One has to emphasize that the three-dimensional organization of the reconstructed bicontinuous structure shows frequent defects. Although the above ordered organization is clearly visible in this particular volume, most areas lack or show only incomplete branching connections. This finding might strengthen the conclusion that this kind of structure represents a transitional non-equilibrium structure (see below).

Interestingly, upon closer inspection of the more spherical assemblies in Fig. 9a stomatosome-like assemblies with partially high-contrast outer membrane and a similar three-dimensional branching as found for the bicontinuous meshes can be revealed in the interior volume of these vesicles. Also, here the 3D network is far from being perfectly structured but it is obvious that also this stomatosome-like structure is different from that presented in Fig. 4, where a network-like structuring is exclusively restricted to the outer membrane and the interior volume is hollow. These observations shed new light on the dynamics of these supramolecular assemblies, which obviously indicate the coexistence of intermediate structures. This points clearly to a non-equilibrium nature of stomatosomes and requires an in-depth discussion (see below).

Stability of stomatosomes under harsh preparation conditions

In this section we will have a closer look on the effects of harsher sample preparation methods in terms of their impact on non-equilibrium structures. Under standard conditions with short ultrasonication (1–2 minutes) and heating times (1–2 hours at 70 °C) the aggregate structures turned out to be reproducible and highly robust as demonstrated above. Nevertheless, changes in the morphology induced by extensive sonication (several hours) and by annealing at 70 °C could be proven in some cases.

Effects of ultrasonication. Studies comparing the morphologies of solutions prepared with or without sonication exemplified by compound 8 ([G2]-(C₆-R_f)₂) gave a clear effect. Fragments of stomatosomes or perforated layers (those fragments appear in edge-on orientation as contrast rich rods) were observed, when sonication was applied for 2 hours at 45 °C (Fig. 11). Shorter 45 to 60 minutes treatments showed no effect at all. This result indicates the robustness of the assembly structures. We will see below that significant changes in the molecular organization can only be induced by annealing above the melting temperature of the fluorinated chains. Ultrasonication below the melting temperature causes only mechanical disruption of structures.

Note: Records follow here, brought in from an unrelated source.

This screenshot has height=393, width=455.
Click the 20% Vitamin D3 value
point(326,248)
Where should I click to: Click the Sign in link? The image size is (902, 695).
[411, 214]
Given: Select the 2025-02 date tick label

Fig. 11 Cryo-TEM image of compound 8 ([G2]-(C₆-R_f)₂) after two hours of ultrasonication at 45 °C. Besides intact stomatosomes bilayered membrane fragments frequently occur, which appear as high contrast rods in edge-on orientation (arrow heads). Scale bar is 100 nm. Amphiphile concentration: 1% (w/v).

Temperature effects. Temperature is another experimental parameter, which was thought to have an impact on the supramolecular aggregation process. Because the perfluorinated carbon chains are robust and inflexible the amphiphiles have a high melting temperature.¹⁸ In order to detect the increase of chain motion with temperature we measured the ¹⁹F-NMR spectra. As the line width and intensity of the ¹⁹F resonance at −83.7 ppm respond sensitively to the gel to liquid-crystalline phase transition temperature, the induced changes can be used to estimate the phase transition temperature.⁴⁸ A set of NMR spectra obtained for amphiphile 8 ([G2]-(C₆-R_f)₂) is shown in Fig. 12, revealing that chain melting occurred over a broad temperature range between 50 and 70 °C (cf. peak intensity vs. temperature plot in Fig. S1 in the ESI†). A similar behavior has been observed, virtually independent of the length of hydrocarbon spacer C_x, for the amphiphiles 6 ([G2]-(C₀-R_f)₂) and 7 ([G2]-(C₃-R_f)₂).

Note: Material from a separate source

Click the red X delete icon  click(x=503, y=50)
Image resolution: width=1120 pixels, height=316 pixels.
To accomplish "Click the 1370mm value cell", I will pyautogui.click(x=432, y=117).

Fig. 12 ¹⁹F-NMR spectra of amphiphile 8 ([G2]-(C₆-R_f)₂) taken at different temperatures. The intensity increase of the ¹⁹F resonance at −83.7 ppm indicates chain melting above ∼50 °C.

Chain melting significantly affects the size of perforations. Fig. 13 displays micrographs of compound 7 ([G2]-(C₃-R_f)₂) vitrified at 20 °C and at 70 °C, respectively (overview images are shown in Fig. S2 and S3 in the ESI†). The stomatosomes show a smaller mesh size when prepared at ∼70 °C. The mesh size, a, decreased in parallel with the hole size, D_H, from about 17 to 14 nm and 10 to 7 nm, respectively, which means that the width of the meshes, (a − D_H), remains almost constant (∼7 nm). Changes in the structural organization upon increase of the temperature are known for lipids. Lipid vesicles adopting a crystalline state show a facetted ultrastructure, which disappears in the liquid-crystalline state above the gel-to-liquid-crystalline phase-transition temperature.⁴⁹ In the case of classical lipid vesicles the bilayer membrane becomes more flexible and their thickness (D_L) decreases.⁵⁰ Here we find a significantly stronger effect on the morphology. The molten perfluorinated chains can obviously adopt a higher degree of molecular curvature, which leads to smaller perforations. Facets were also observed with stomatosomes, in particular with those formed by amphiphile 6 ([G2]-(C₀-R_f)₂) (cf.Fig. 7b and d), and they disappeared above 70 °C. The finding of a reduced hole size induced upon chain melting renewed the questions of thermal assembly stability and whether the high temperature state can be frozen. Therefore, we carried out additional annealing experiments.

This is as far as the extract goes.